I don't believe that GWB is an empty suit with no core, and I don't believe that this UN vote expresses that core. I will say that as far as I can tell he is not fully taking up the responsibility which in the end is his alone for mapping our way to our goals, but is giving too much sway to people who are not really in sympathy with his goals.
The irony is that this diplomacy we are seemingly stuck in undermines rather than supports the strategic goals Bush has laid down, to which, by every trustworthy account, he is totally committed. What Bush has announced, in the September address to Congress and the State of the Union, is a quintessentially unEuropean enterprise. It is an American enterprise which assumes that tyrants are weak and freedom is strong, and that we can never lose by supporting freedom against tyrants. But the diplomacy he has consented to is quintessentially European: it believes that any status quo is less dangerous than any change, that tyrants are strong and have to be placated and cultivated, that the forces of freedom are therefore dangerous and need to be "restrained" and kept in line by wiser heads. There appears to be a great disconnect between the strategic aims of the Administration and its military arm, on the one hand, and its diplomatic arm, on the other hand.
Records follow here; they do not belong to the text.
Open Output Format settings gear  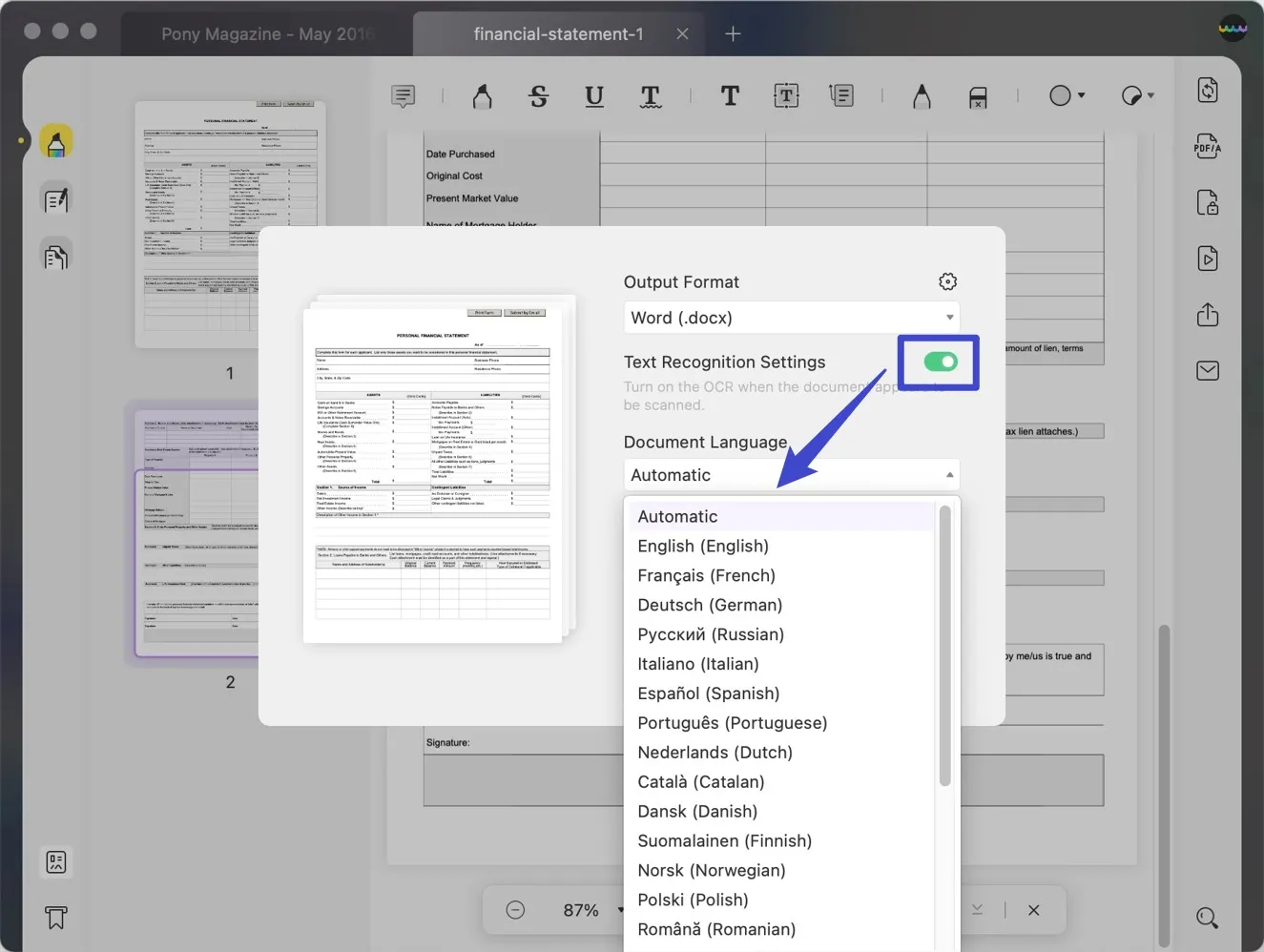pos(947,281)
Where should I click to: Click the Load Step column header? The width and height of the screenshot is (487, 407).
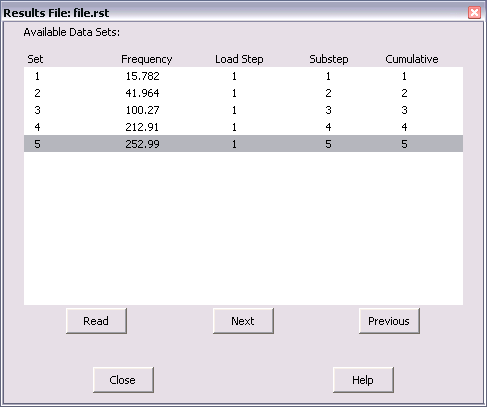tap(239, 59)
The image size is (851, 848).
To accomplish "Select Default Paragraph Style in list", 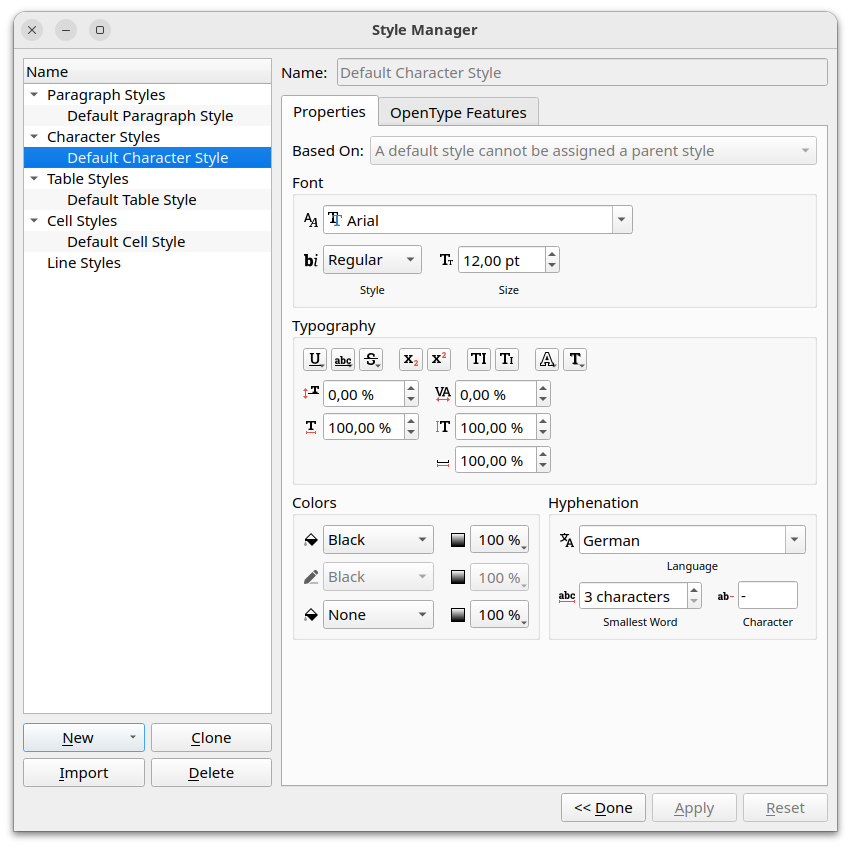I will pos(150,116).
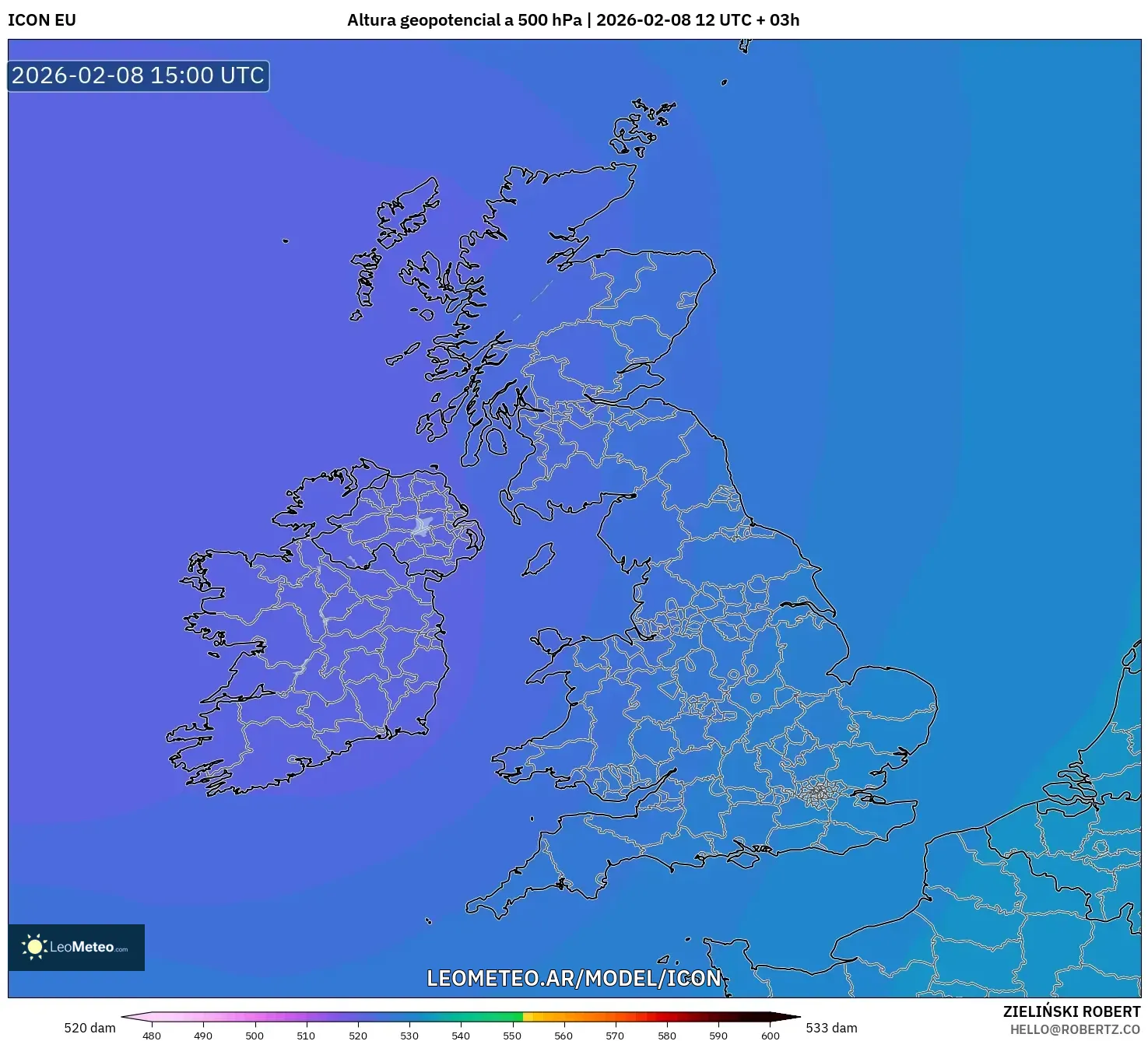
Task: Click the 500 tick label on the colorbar
Action: click(255, 1036)
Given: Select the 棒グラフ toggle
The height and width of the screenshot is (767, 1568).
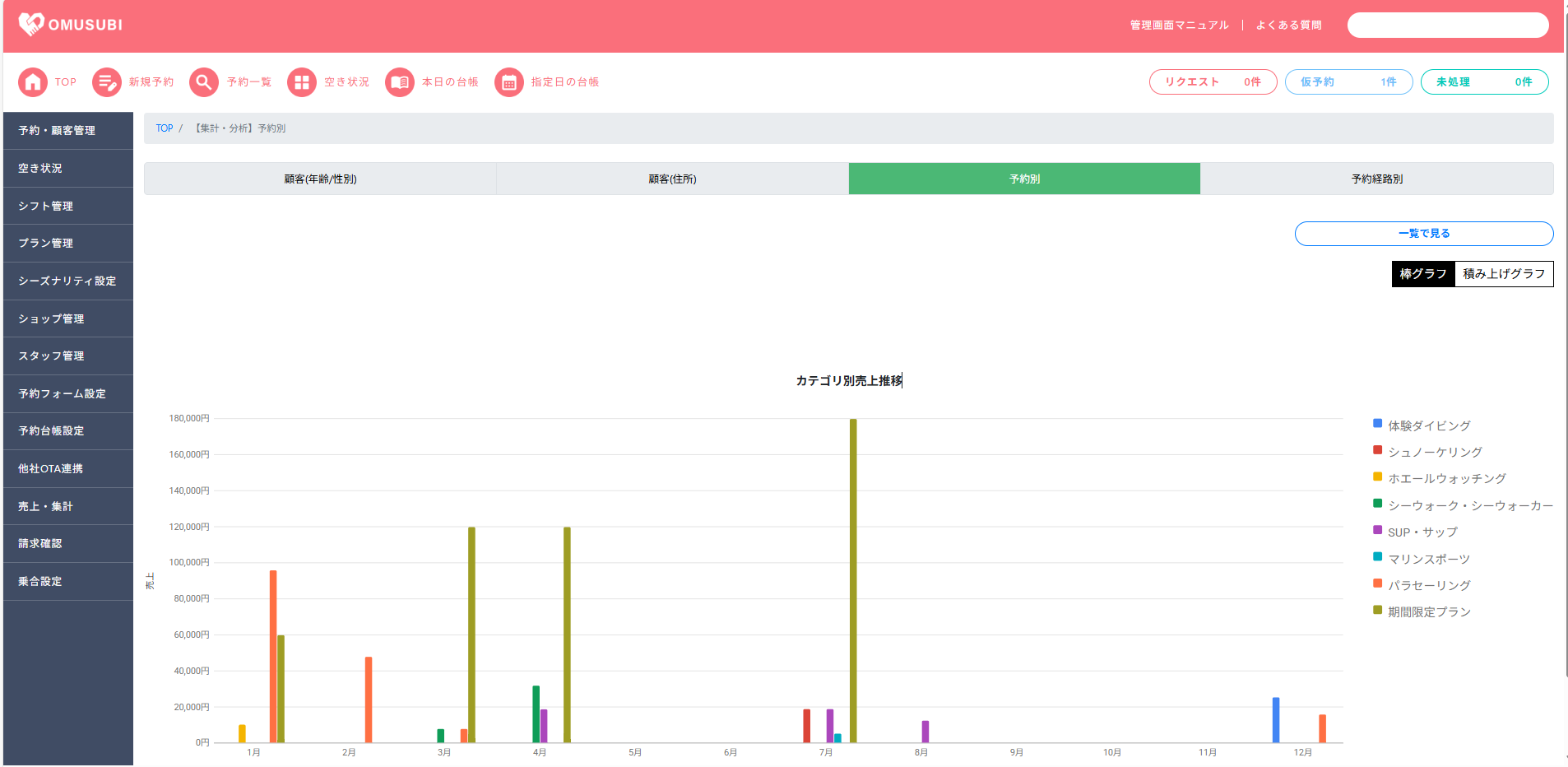Looking at the screenshot, I should (1423, 274).
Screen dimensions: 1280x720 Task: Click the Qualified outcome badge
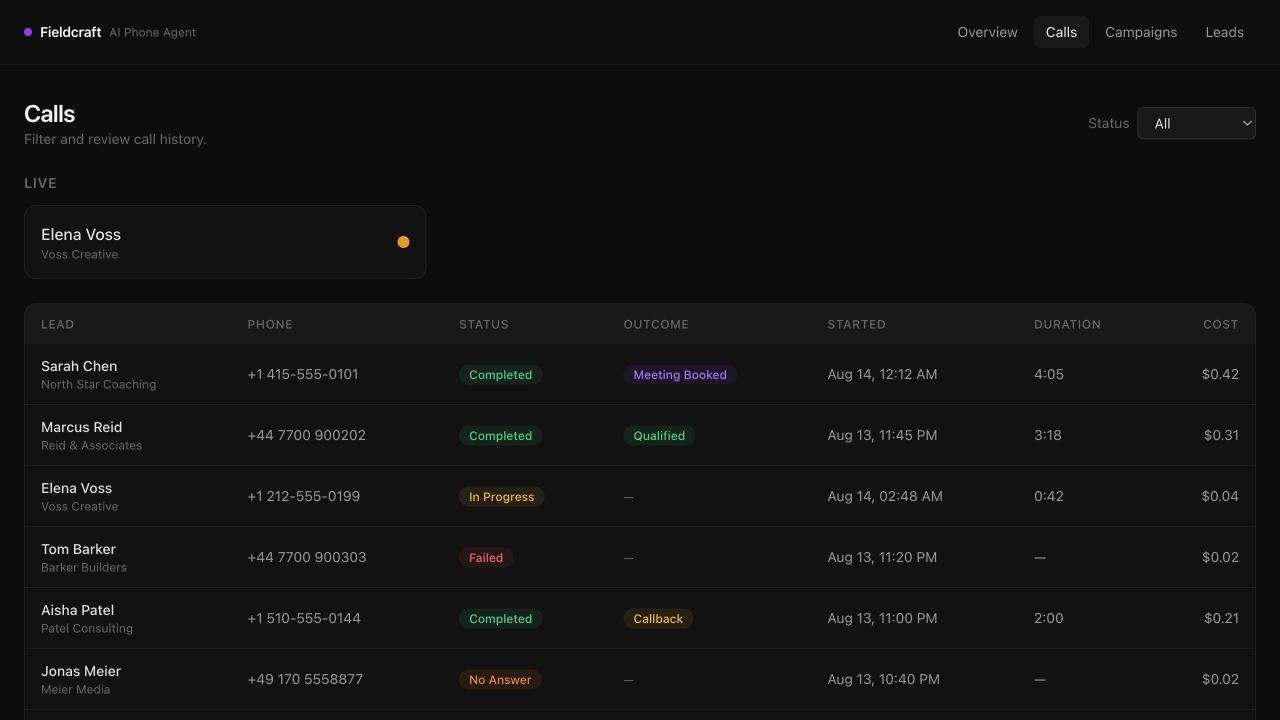tap(659, 436)
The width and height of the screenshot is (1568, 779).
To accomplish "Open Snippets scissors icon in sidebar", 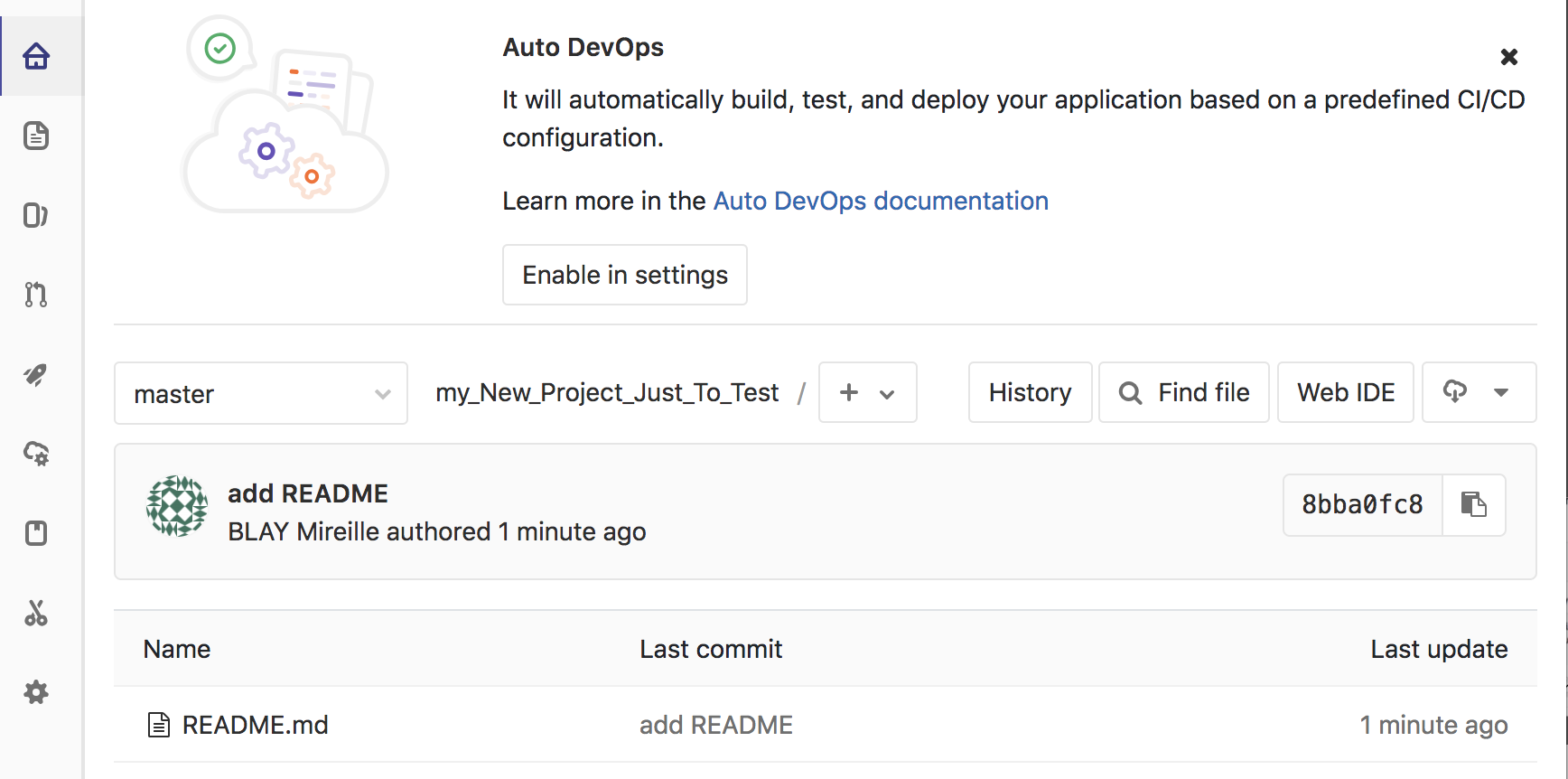I will (36, 613).
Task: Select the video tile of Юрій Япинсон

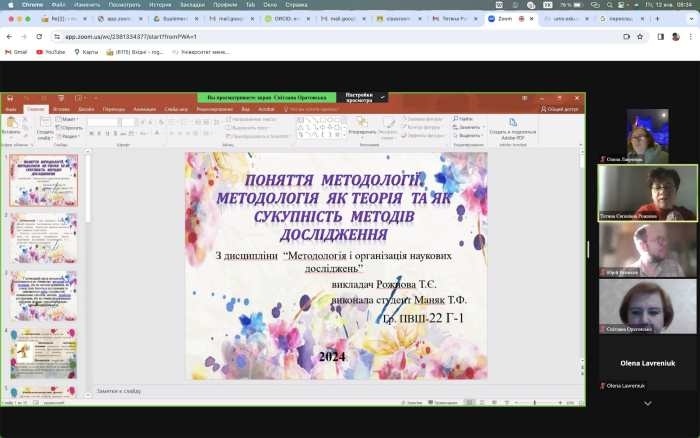Action: (648, 248)
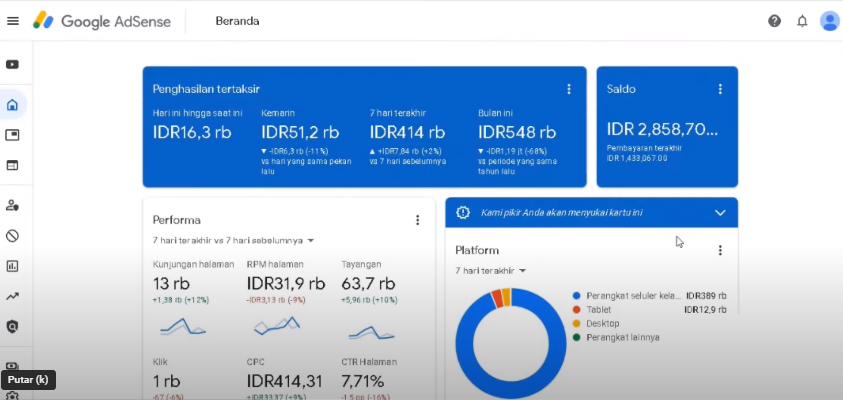Open Penghasilan tertaksir card options menu
843x400 pixels.
pyautogui.click(x=569, y=89)
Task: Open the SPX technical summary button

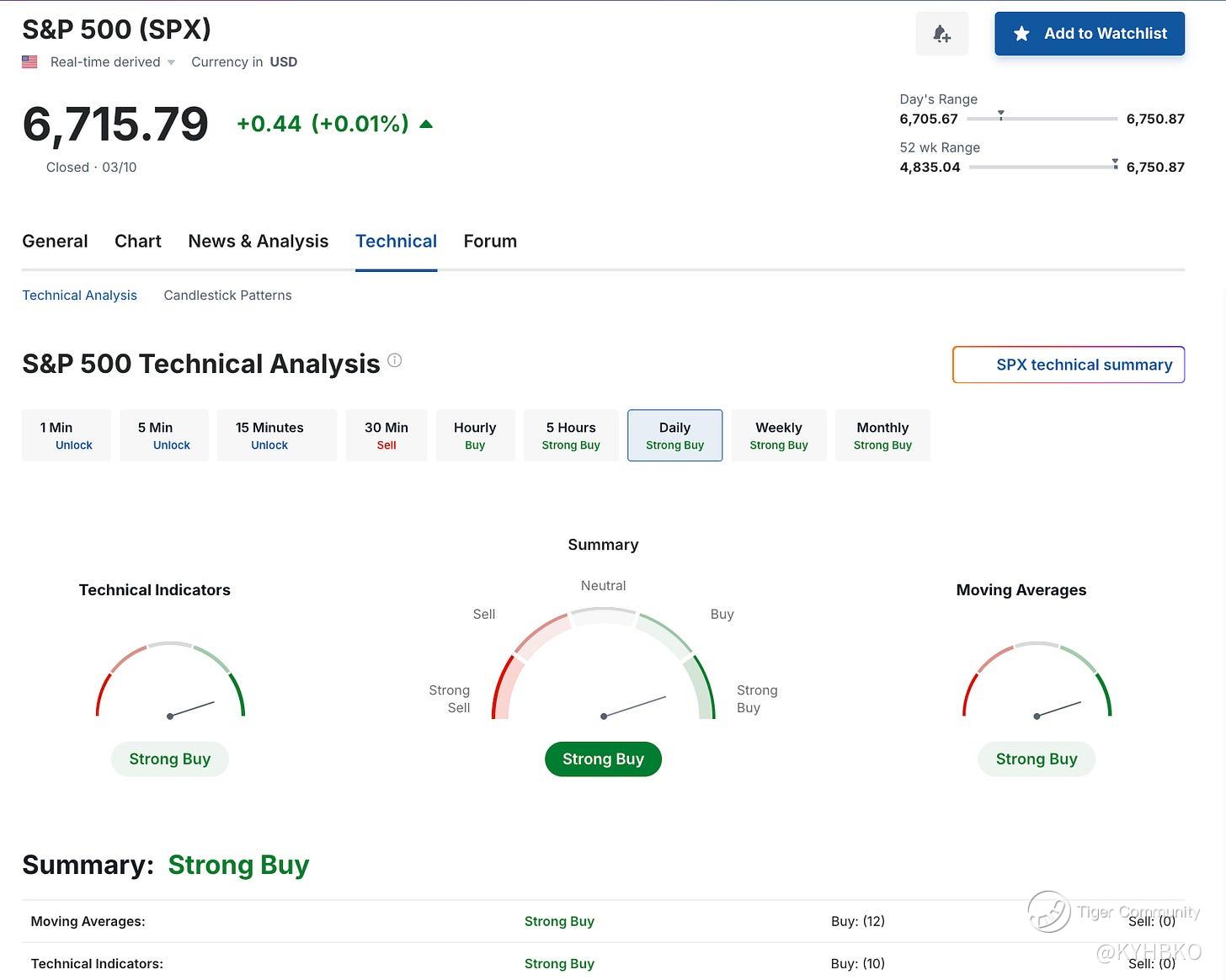Action: point(1068,365)
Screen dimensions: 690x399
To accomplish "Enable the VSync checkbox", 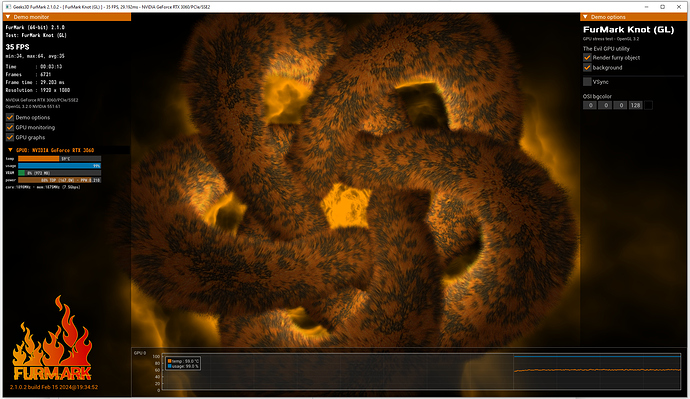I will click(587, 82).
I see this as a potential threat to the whole enterprise.
I hope this gets me off the hook as an uncritical Bush-bot. It is rather hard to please Bush-despisers, of course; you realize that one whole denomination of Bush's critics on FR will regard this as the only sensible thing he's done. And I'm not going to announce that I will never vote for him again, if only because I have absolute confidence in the Democrats' ability to field a positive threat to our nation's survival in 2004. And I'm not without hope that Bush will wake up on the diplomatic front before it's too late.
You're right about the resolution, but I think you're underestimating the effect this operation is going to have... assuming Sharon manages to stick with the plan, which I'll admit is a very big if.
As for US grief, this UN vote goes a long way toward aleviating that: Powell can point to the Security Council resolution and say "We're putting as much pressure on Israel as we can." After a few weeks of increasingly harsh language from Powelland, not coincidentally, after the IDF accomplishes all its objectivesthe US can "finally bring Israel to heel." The net result is a significant loss of face for Sharonirrelevant, since he only has 13 months left in office anywayand a major boost in our appearance as an honest broker.
I'm not confident, mind you, but I'm at least hopeful, and that's more than I could say two days ago.
That makes two of us.
Now brace yourself for the kool-aid drinkers here on FR who believe that unless you support EVERY decision the President makes, you're bashing him.